There are four increasing in size concentric spheres with a heat source BC in the core. R=1 m, R=2 m, R=4 m, R=8m
I have stablished radiation with emissivity=1 + Cavity check for all the surfaces .
I have run a Transient thermal analysis with sufficient time for the system to find the equilibrium.
The detailed intermediate results on each sphere might be difficult to determine as spheres start to radiate back themselves once they start to increase their temperatures but, looking at the problem from the outside is should be a very simple validation. An external observer would only see one sphere radiating.

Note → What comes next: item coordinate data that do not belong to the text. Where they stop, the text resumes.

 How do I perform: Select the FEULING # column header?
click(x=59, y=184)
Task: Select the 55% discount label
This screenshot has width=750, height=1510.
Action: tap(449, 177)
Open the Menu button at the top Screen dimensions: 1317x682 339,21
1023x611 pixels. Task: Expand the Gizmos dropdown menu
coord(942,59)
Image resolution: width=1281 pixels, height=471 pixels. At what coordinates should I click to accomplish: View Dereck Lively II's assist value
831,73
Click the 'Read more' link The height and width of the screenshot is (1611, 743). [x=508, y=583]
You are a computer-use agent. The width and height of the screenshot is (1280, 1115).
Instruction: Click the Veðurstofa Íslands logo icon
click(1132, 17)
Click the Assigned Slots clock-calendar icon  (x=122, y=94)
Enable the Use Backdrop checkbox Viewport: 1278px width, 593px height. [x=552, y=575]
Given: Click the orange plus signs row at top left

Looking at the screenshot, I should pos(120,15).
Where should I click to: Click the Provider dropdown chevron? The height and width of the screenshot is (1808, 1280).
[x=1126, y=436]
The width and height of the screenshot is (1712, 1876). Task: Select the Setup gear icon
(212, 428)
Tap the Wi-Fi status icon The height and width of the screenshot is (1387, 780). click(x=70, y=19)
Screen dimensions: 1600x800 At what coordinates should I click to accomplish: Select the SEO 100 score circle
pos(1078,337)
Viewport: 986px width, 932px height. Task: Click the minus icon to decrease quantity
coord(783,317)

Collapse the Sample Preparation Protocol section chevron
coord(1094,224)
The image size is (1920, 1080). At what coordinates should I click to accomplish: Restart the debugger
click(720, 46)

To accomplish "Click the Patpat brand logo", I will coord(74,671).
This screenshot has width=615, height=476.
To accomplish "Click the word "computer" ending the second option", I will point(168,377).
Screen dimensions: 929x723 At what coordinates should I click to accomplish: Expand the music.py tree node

After enough time, I would expect to find the same overall heat radiated on the outer surface than the one I inject as a BC in the core.
The problem converges, everything reach an steady state and it ends up in a stable homogeneous temperature distribution on each sphere but….. it seems to be a 15% of energy which has disappear on its way from the inside to the outside.
My questions are :
¿How do I measure the overall heat leaving the outer sphere? Radiation is diffuse and I’m not completely sure that the Surface integral tool applied to the Heat Flux Vector is capturing the tangential component of the heat flux (if any).
¿Is this configuration “view factor independent” known that each sphere completely evolves the smaller ones?.
Thanks in advance
This looks like the same type of test and magnitude of error that I saw when I decided cavity radiation was too inaccurate.